Le 12 rue de Steinkerque devient sa résidence principale, puis secondaire lorsqu’il s’installe à Pierrefonds en 1900, dans une maison en face du château. Séverine, qui a participé au Cri du peuple avec Jules Vallès en 1883, puis seule entre 1885 et l’arrêt du journal en 1889, et qui connaît Zévaco depuis une douzaine d’années, s’y est installée après l’affaire Dreyfus pour s’éloigner de l’agitation parisienne.
La guerre se rapprochant de Pierrefonds, la famille Zévaco s’installe un peu plus à l’abri à Eaubonne (Val d’Oise) en 1917. Il meurt en août 1918, sans doute d’un cancer.
Petite bibliographie
Michel Zévaco, anarchiste de plume et romancier d’épée. Préface d’Alice Demars au volume Les Pardaillan édité par Robert Laffont, collection Bouquins.

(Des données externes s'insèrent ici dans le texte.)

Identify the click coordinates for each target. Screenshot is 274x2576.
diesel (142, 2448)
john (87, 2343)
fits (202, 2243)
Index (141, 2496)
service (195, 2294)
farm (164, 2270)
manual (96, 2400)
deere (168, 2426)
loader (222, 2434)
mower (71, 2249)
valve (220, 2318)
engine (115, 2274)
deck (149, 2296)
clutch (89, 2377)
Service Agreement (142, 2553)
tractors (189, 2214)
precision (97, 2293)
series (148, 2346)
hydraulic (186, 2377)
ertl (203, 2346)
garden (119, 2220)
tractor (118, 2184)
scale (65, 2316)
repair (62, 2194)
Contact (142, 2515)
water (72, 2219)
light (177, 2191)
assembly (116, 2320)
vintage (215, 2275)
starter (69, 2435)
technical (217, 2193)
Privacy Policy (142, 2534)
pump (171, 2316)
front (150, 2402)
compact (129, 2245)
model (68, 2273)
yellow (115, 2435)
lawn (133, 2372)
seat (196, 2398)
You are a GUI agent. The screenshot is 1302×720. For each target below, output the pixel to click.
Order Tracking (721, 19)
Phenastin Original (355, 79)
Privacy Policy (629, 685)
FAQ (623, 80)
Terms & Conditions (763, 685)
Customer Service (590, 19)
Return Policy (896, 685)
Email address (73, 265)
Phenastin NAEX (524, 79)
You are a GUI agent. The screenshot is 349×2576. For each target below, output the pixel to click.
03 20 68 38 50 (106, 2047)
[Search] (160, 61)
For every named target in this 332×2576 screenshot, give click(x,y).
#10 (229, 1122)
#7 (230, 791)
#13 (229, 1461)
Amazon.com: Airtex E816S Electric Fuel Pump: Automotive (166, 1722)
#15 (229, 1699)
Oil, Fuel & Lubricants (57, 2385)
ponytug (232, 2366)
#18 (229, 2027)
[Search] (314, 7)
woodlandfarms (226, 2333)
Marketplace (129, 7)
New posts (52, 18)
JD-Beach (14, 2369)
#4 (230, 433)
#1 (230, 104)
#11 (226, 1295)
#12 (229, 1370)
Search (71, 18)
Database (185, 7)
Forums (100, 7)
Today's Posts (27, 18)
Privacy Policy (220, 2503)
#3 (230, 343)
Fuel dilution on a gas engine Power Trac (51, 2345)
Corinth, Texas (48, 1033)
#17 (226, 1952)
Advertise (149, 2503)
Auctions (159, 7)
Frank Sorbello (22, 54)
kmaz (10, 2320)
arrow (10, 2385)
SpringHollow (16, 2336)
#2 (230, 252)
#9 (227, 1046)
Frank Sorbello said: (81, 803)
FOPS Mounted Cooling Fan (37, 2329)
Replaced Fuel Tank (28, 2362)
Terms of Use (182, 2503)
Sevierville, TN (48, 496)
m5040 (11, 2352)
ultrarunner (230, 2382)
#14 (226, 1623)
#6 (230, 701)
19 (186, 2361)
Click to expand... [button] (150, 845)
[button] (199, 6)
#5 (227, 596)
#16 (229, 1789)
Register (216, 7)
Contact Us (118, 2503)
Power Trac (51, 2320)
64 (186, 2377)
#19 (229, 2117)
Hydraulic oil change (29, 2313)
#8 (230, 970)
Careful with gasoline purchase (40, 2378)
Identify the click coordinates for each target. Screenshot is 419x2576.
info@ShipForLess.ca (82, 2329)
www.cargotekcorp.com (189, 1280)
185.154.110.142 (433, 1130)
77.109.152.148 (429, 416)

[1] Qui dédie à Zévaco Le Précipice, troisième épisode - en partie parisien - du Roman de Nostradamus
[2] Dont les bureaux se trouvent entre le 4 rue Paul Lelong et le 111 rue de Réaumur. Jaurès quitte le journal en 1904 pour fonder L’Humanité.
J’ai lu la série des Pardaillan dans sa version intégrale (disponible en 3 volumes aux Editions Robert Laffont, collection Bouquins) lorsque j’avais 12-13 ans. Je devrais dire je l’ai dévorée en à peu près 2 semaines. (Eh oui ! Près de 3000 pages en 2 semaines.) C’est une série que j’ai adorée bien qu’à l’époque je n’étais pas une grande lectrice de romans de cape et d’épée (j’avais et ai toujours le nez dans les bouquins quels qu’ils soient mais ce genre de romans me rebuter). Je me souviens avoir, par la suite, emprunté au CDI les 3 Mousquetaires que je devais -m’avait-on dit- lire et qui était un must du genre. La comparaison fut simple autant j’ai lu avec plaisir les Pardaillan autant j’ai peiné à finir ne serait ce que le 1er tome de la série des 3 Mousquetaires.
Je trouve le style de Zévaco beaucoup plus fluide, plus jubilatoire, beaucoup plus passionnant que celui de Dumas. Zévaco dépasse et même surpasse Dumas (mais ceci n’est que mon opinion personnelle) et trouve dommage que ce auteur génial soit peu ou pas connu. (Faites ce test : Entrez dans une librairie ou un grande enseigne de distribution de livres et demandez un roman de Zévaco, bien souvent même le libraire ou le vendeur ne connait pas ses oeuvres alors que les rayonnages regorgent de livres de Dumas.)
On se laisse entrainé par la série des Pardaillan et une fois commencée, on ne peut s’arrêter qu’une fois fini les 10 tomes qui la composent. Je relis de nos jours (j’ai 23 ans) avec toujours autant de passion, d’enthousiasme et de jubilation cette série que mon père m’a fait découvrir et qui devrait être culte pour tous les passionnés de romans de cape et d’épée, ceux de romans historiques ou même pour des lecteurs avides d’aventures qui aiment passer un bon moment plongés dans un livre.